Pioneiro no país na abordagem étnica e racial na demografia, o Nepo vem subsidiando nos últimos 25 anos a implementação de programas e políticas públicas para reverter este cenário, que se comprova com números oficiais do Ministério da Saúde (MS) e do Instituto Brasileiro de Geografia e Estatística (IBGE).
O risco de morte por desnutrição é, por exemplo, 90% maior entre crianças negras do que entre brancas (MS, 2005). E a chance de morrer por tuberculose, entre adultos, é 70% maior nesta mesma comparação. Ainda de acordo com as estatísticas, o índice de mulheres que passam por mais de seis consultas no pré-natal é de 62% entre mães de nascidos vivos brancos e de apenas 37% entre mães de nascidos vivos negros. As seis consultas de pré-natal são a recomendação mínima da Organização Mundial da Saúde (OMS). Ademais, a mortalidade de crianças negras até 5 anos de vida é de 36 por mil, diminuindo para 28 por mil ao se tratar de crianças brancas (IBGE, 2006).
Tais dados - analisados, comparados e explicitados pelos pesquisadores do Núcleo - têm alertado movimentos sociais e o governo para a formulação e execução de políticas públicas e programas cujo objetivo principal é a equidade de raça e cor da população no sistema de saúde do país. " Começamos, entre 1985 e 1986, um projeto de demografia pioneiro no país sobre a dinâmica da população negra. Nele, foram pesquisadas a mortalidade infantil, a nupcialidade e a fecundidade da população negra, sempre comparando com a população branca. E aí começam a ser observadas diferenças de comportamento demográfico. A estimativa de mortalidade infantil começa, por exemplo, a provocar uma discussão junto com o movimento negro, que passa a reivindicar a introdução do quesito raça/cor nos bancos de informações de saúde" , lembra a demógrafa e doutora em saúde coletiva, que atua desde 1985 na Unicamp.
A apresentação e o peso destes primeiros dados levaram o Nepo a ser requerido nacionalmente, contextualiza Estela da Cunha, que integra desde 2004, ao lado da demógrafa Elza Berquó, o Comitê Técnico de Saúde da População Negra, do Ministério da Saúde.
Várias doenças e agravos prevalentes na população negra merecem abordagem específica na saúde, de acordo com a pesquisadora.
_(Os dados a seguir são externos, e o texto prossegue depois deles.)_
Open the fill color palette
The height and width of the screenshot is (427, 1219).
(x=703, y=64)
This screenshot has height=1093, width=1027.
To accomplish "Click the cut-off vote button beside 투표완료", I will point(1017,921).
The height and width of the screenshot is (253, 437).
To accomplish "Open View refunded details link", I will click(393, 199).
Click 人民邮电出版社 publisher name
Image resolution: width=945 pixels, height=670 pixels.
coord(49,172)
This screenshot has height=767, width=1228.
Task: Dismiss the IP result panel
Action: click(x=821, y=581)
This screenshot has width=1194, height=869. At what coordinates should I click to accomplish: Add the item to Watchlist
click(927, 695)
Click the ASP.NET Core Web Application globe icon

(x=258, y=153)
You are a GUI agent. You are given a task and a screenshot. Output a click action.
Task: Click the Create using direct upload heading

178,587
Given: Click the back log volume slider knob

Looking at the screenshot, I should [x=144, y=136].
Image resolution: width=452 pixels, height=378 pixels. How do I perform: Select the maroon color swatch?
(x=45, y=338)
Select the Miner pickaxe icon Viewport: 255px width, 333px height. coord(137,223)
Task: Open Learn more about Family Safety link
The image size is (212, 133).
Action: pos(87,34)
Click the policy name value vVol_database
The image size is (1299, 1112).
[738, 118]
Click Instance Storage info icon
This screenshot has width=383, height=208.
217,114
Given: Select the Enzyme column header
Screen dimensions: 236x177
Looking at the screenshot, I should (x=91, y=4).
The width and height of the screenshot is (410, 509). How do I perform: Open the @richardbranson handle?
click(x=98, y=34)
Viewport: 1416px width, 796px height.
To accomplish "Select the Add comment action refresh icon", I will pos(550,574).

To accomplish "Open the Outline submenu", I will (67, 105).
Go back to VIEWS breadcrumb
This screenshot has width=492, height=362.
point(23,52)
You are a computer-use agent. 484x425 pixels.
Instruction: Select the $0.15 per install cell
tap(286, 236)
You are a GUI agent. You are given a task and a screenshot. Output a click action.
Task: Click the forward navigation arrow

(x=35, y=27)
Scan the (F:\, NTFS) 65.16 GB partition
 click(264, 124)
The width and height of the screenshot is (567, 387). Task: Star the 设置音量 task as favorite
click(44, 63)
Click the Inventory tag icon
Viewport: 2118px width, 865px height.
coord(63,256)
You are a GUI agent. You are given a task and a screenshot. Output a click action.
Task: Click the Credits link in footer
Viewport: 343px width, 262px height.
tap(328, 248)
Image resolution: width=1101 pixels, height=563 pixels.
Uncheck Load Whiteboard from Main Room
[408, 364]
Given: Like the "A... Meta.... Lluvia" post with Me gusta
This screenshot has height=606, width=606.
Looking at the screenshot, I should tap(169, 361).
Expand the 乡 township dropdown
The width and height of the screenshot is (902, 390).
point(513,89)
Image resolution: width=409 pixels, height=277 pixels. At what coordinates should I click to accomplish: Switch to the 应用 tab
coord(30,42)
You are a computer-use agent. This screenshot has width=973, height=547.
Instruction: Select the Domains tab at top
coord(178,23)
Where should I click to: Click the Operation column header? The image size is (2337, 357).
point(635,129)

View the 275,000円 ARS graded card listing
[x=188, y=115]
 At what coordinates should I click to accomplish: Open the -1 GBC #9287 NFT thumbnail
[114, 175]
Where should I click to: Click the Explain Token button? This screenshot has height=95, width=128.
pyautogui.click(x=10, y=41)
Entre as geneticamente determinadas estão a anemia falciforme e a deficiência de glucose-6-fosfato desidrogenase (G6PD). Há também as adquiridas em condições desfavoráveis e de tratamento dificultado, entre as quais a desnutrição, tuberculose, hipertensão arterial, diabetes melito e abortos sépticos. A Política Nacional já reconhece que o SUS deve oferecer tratamento diferenciado à população negra para tais doenças e agravos.
A transição demográfica pela qual o Brasil vem passando, com a queda na taxa de fecundidade feminina, também se mantém com diferenciais raciais entre brancos e negros, como demonstra o Relatório Anual das Desigualdades Raciais no Brasil de 2009-2010, produzido pela Universidade Federal do Rio de Janeiro (UFRJ), com a colaboração de pesquisadores do Nepo. O relatório cobre o período de 1986 a 2008.
Em 1986, a Taxa de Fecundidade Total (TFT) das mulheres brancas era 34% inferior à das pretas e pardas. O TFT caiu para 29% em 1993 e 25% em 2008. " Verifica-se uma tendência de aproximação, mas, ao mesmo tempo, se mantém certo diferencial" , analisa Estela da Cunha.
De acordo com ela, dentre os possíveis condicionantes para a manutenção deste diferencial estão as desigualdades no acesso aos serviços de saúde da mulher, o acesso a contraceptivos e a capacidade de negociação da mulher negra com relação ao uso destes métodos com seus parceiros.